Hier à 15 heures, le projet de loi de financement de la Sécurité sociale (PLFSS) issu de la Commission mixte paritaire était soumis aux députés. Après les présentations du rapporteur de la commission Yannick Neuder, du ministre du budget et des comptes publics Laurent Saint-Martin, le Premier ministre Michel Barnier a défendu son projet : “J’ai dit et je redis que je tiendrai un langage de vérité sur les contraintes qui pèsent sur notre pays et les efforts que cela nous impose. J’ai été au bout du dialogue avec les groupes politiques avec lesquels je suis resté ouvert et à l’écoute. Je respecte le débat et la culture du compromis est indispensable. Ce texte enrichi n’est pas anecdotique, il est temps d’agir et de le mettre en oeuvre. Nous sommes parvenus à un moment de vérité qui met chacun devant ses responsabilités. A vous, députés, de le décider ou de nous faire entrer en terrain inconnu. Je pense que les Français ne nous pardonneraient pas de préférer les intérêts particuliers à l’avenir de la Nation. Sur le fondement de l’article 49 alinéa 3 de la Constitution, j’engage la responsabilité du gouvernement sur ce texte”.
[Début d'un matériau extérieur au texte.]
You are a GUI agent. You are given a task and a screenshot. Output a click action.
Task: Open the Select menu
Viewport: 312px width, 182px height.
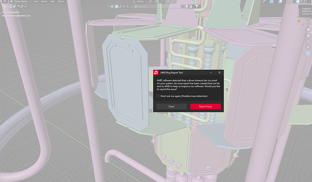pos(44,1)
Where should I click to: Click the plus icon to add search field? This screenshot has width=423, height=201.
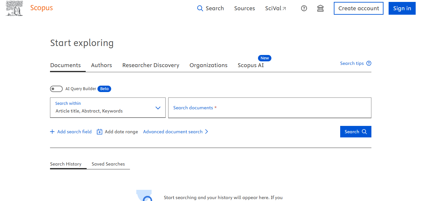click(52, 132)
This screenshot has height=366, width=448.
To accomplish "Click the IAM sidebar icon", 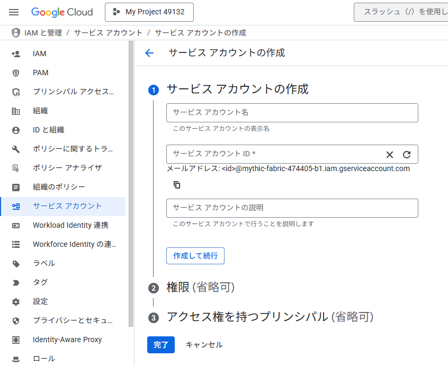I will click(16, 53).
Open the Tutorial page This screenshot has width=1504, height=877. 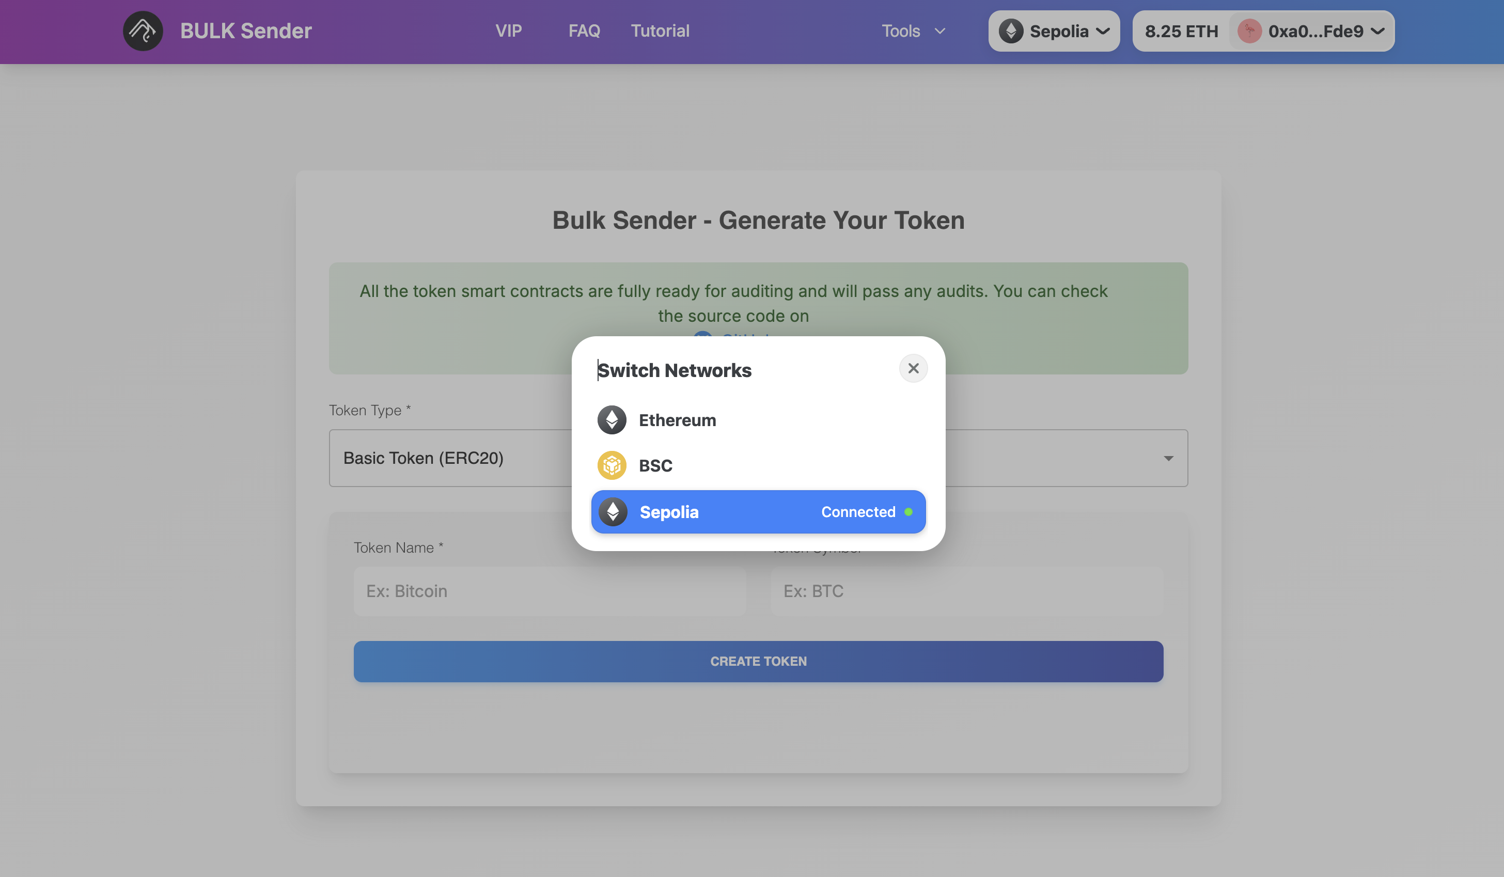(x=659, y=30)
En conséquence, les débats sur le PLFSS ont été suspendus comme l’exige l’article 155.3 du Règlement de l’Assemblée. Le PLFSS sera considéré comme adopté sans vote des députés sauf si une motion de censure est déposée dans les 24 heures, soit avant 15h42 aujourd’hui. Si tel est le cas, la Conférence des Présidents, l’instance de l’Assemblée qui fixe l’ordre du jour, en fixera la date et les modalités de discussion. Les débats sur cette motion ne pourront se tenir avant un délai de 48 heures après son dépôt.
Hier après-midi, Marine Le Pen (RN) a indiqué déposer une motion de censure et vouloir voter celle de la gauche le cas échéant. Une seconde motion a été déposée par Éric Coquerel (LFI).